**DIRECTIONS:**
Only the lines from the one containing "You are a GUI" through the end of the entries are to be copied, exactly and without pictures, please.

**Saved entries:**
= = =

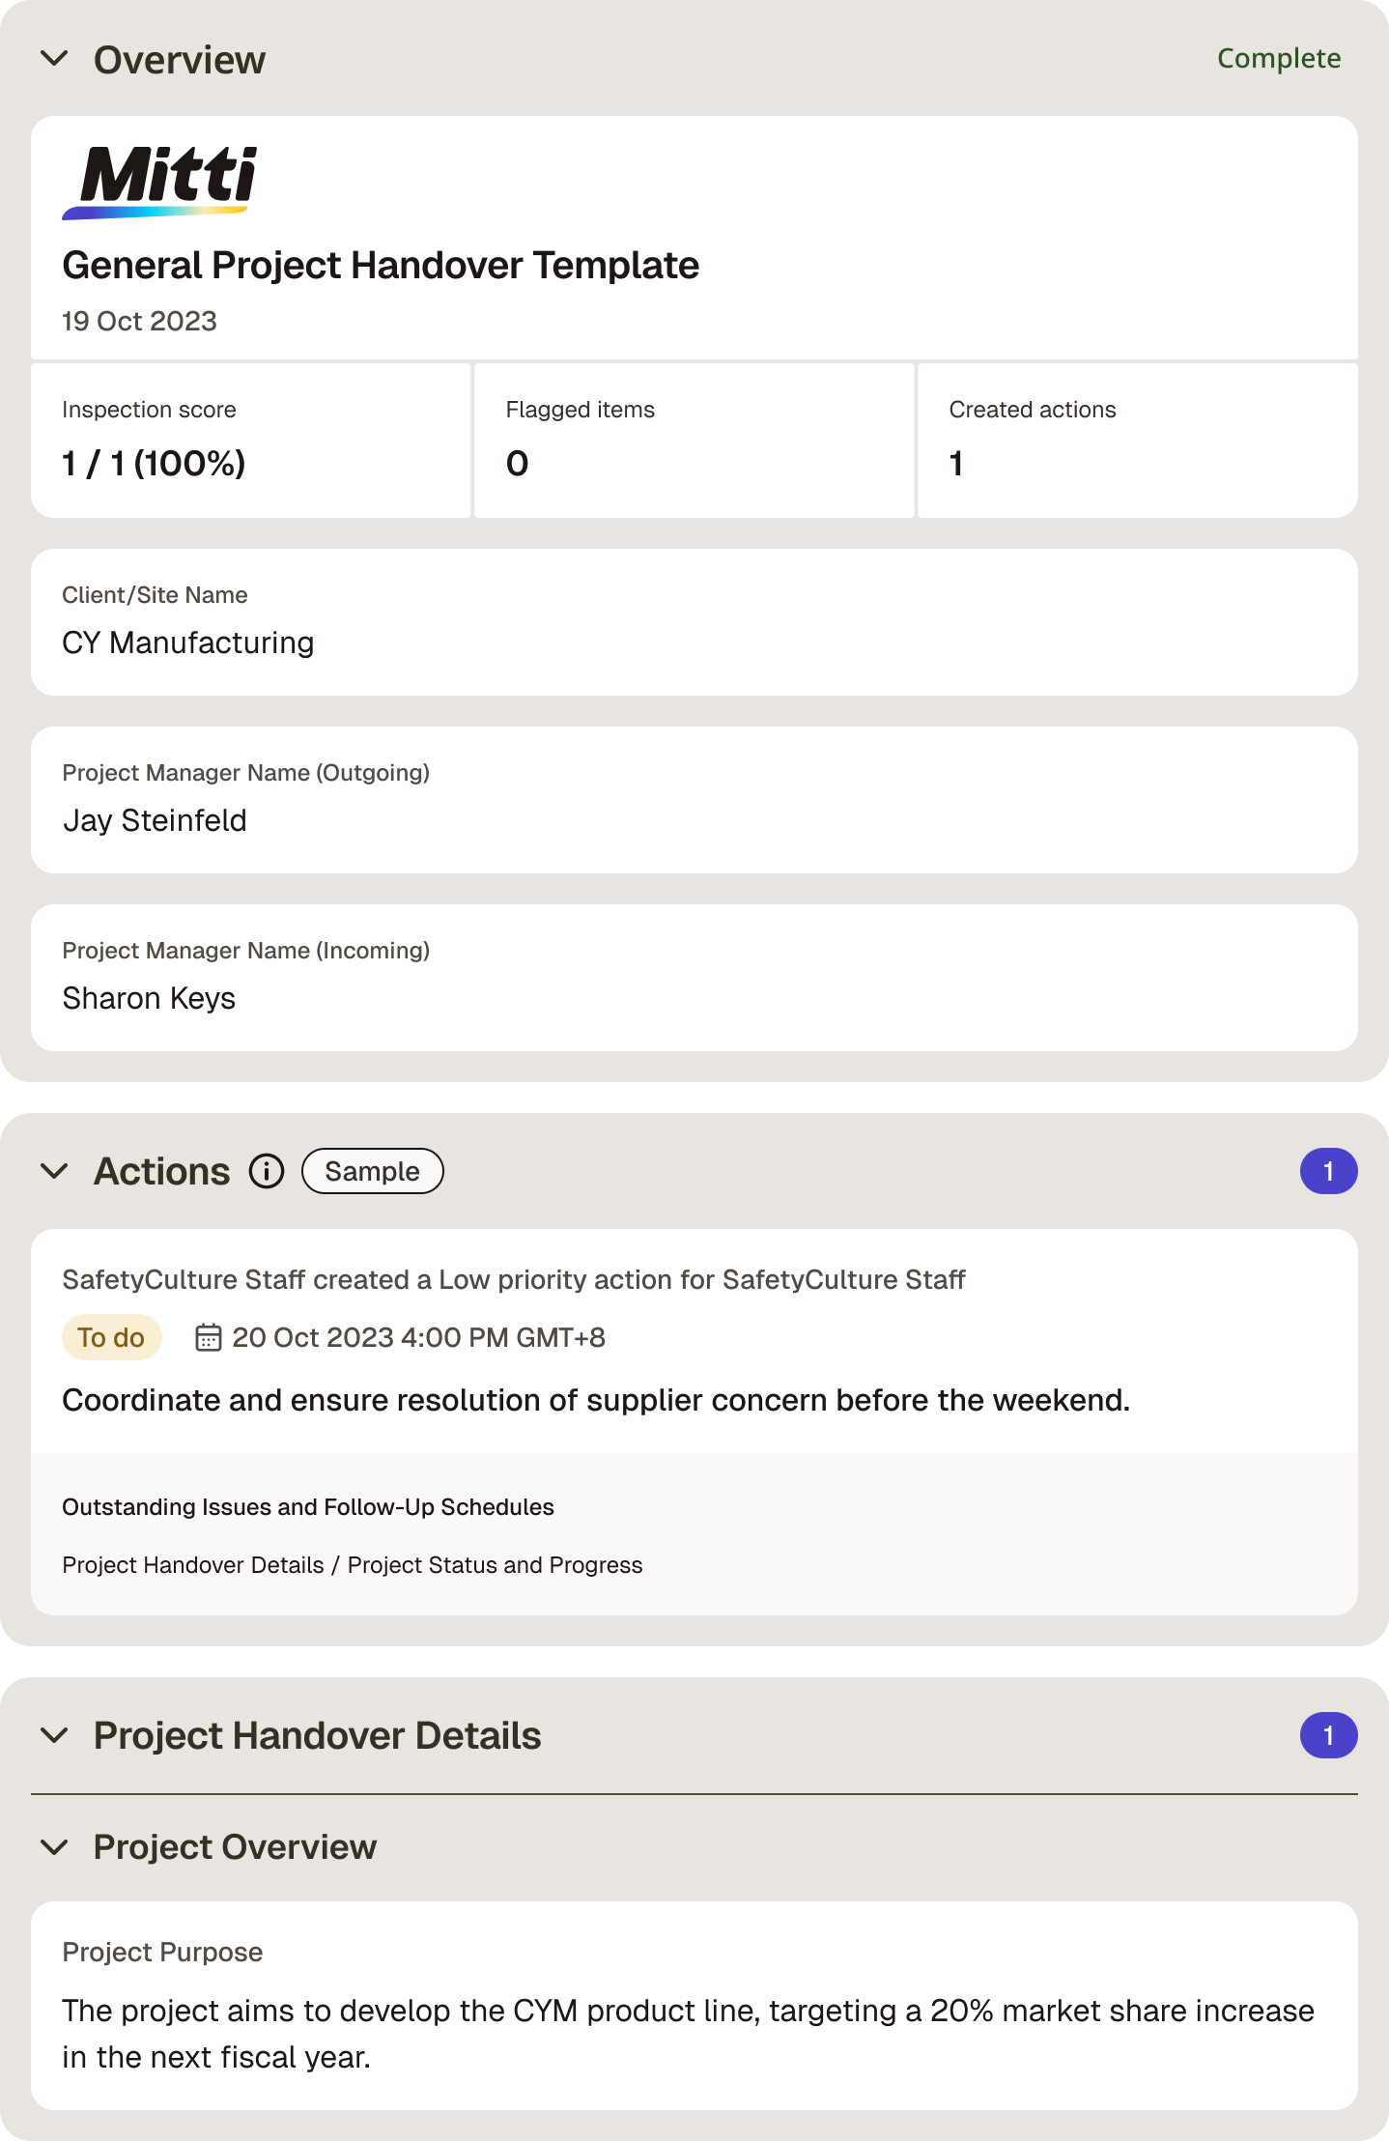Click the Mitti logo
The image size is (1389, 2141).
coord(160,183)
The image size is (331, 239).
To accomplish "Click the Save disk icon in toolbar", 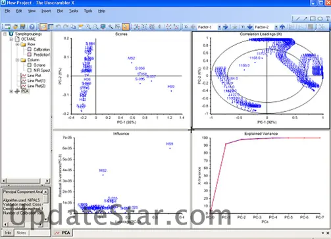I will [x=22, y=27].
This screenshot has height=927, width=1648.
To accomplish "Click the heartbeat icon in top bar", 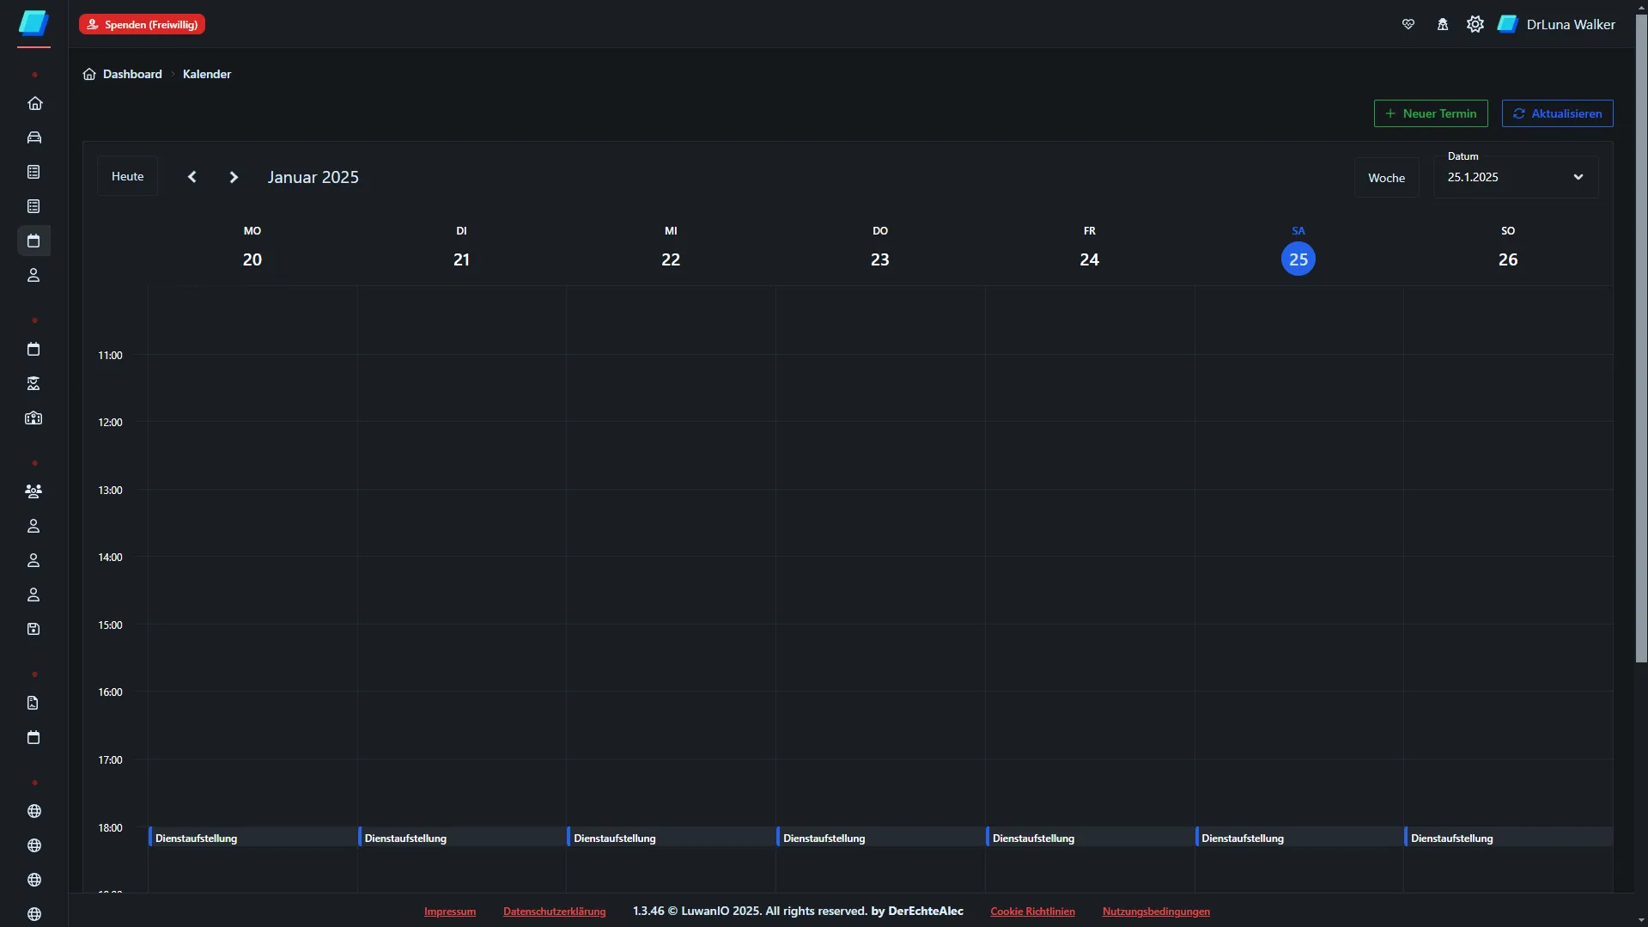I will 1408,24.
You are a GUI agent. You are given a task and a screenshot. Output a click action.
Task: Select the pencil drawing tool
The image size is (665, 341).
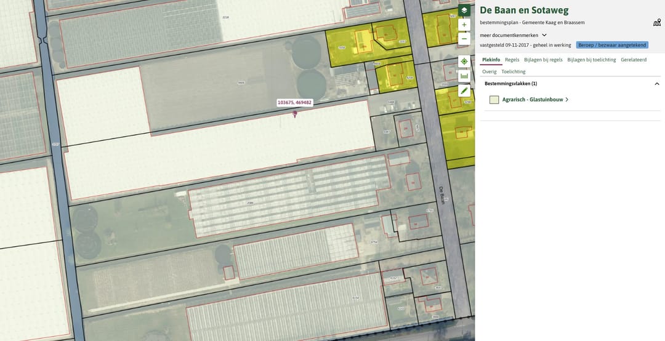click(x=464, y=90)
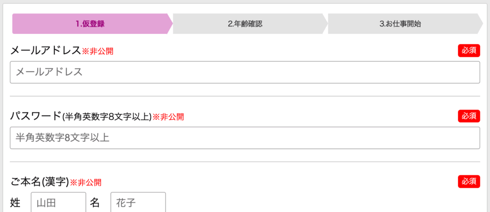Focus the password field with 半角英数字8文字以上 placeholder
The width and height of the screenshot is (490, 212).
coord(245,138)
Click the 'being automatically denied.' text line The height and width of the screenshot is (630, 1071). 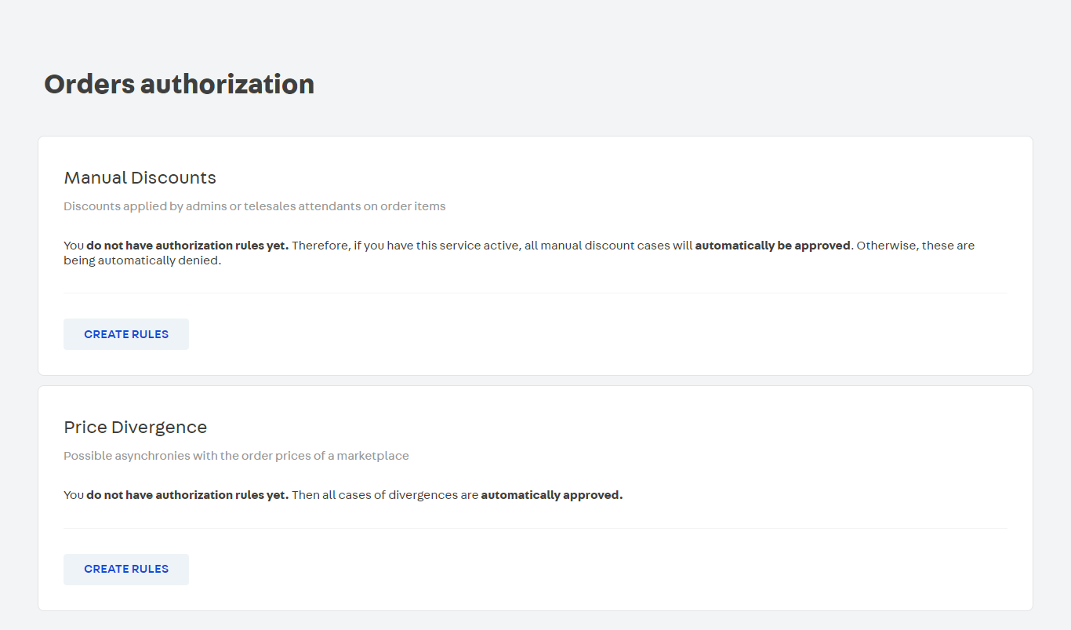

= = =

**SOLUTION BELOW:**
You are a GUI agent. You are given a task and a screenshot. Output a click action.
Task: Select the pencil drawing tool
The image size is (665, 341).
click(x=464, y=90)
Focus the password field with 半角英数字8文字以上 placeholder
The width and height of the screenshot is (490, 212).
coord(245,138)
Click the 'being automatically denied.' text line The height and width of the screenshot is (630, 1071). 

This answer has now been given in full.